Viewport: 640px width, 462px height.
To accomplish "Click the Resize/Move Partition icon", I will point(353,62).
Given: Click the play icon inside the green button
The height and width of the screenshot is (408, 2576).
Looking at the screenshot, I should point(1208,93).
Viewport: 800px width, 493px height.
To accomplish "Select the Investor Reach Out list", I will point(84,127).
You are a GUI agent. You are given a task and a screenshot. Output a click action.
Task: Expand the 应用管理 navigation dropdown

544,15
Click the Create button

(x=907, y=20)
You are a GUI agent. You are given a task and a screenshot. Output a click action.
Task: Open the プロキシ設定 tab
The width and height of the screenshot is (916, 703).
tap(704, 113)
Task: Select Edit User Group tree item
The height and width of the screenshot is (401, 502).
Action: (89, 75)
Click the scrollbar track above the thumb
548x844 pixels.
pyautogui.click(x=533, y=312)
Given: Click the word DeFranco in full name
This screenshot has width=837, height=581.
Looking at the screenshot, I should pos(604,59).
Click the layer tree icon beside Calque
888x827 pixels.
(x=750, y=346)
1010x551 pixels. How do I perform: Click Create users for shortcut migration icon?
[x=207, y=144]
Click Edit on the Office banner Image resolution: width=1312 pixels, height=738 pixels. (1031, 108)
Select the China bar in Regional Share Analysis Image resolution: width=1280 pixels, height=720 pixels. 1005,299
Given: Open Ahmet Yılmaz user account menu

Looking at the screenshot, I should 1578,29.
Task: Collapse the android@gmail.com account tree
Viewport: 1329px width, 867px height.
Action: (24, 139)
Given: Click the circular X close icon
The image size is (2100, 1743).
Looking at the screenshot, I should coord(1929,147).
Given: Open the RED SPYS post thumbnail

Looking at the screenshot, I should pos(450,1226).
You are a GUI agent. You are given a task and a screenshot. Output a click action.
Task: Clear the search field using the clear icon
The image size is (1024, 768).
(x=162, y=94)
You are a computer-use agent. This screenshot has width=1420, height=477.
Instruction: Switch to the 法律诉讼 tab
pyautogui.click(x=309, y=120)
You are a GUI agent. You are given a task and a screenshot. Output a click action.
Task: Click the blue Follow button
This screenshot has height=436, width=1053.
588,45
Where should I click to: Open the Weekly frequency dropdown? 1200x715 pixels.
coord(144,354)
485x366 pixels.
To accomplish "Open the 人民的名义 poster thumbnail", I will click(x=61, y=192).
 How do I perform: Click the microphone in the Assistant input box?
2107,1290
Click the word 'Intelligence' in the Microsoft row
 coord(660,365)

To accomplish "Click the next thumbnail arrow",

※

What is expected: Reprint exactly the lines above that start at the one with "Task: Select Edit User Group tree item" and end at the one with "Given: Click the word DeFranco in full name", keeping both and adding none.

Response to the exercise:
Task: Select Edit User Group tree item
The height and width of the screenshot is (401, 502).
Action: (89, 75)
Click the scrollbar track above the thumb
548x844 pixels.
pyautogui.click(x=533, y=312)
Given: Click the word DeFranco in full name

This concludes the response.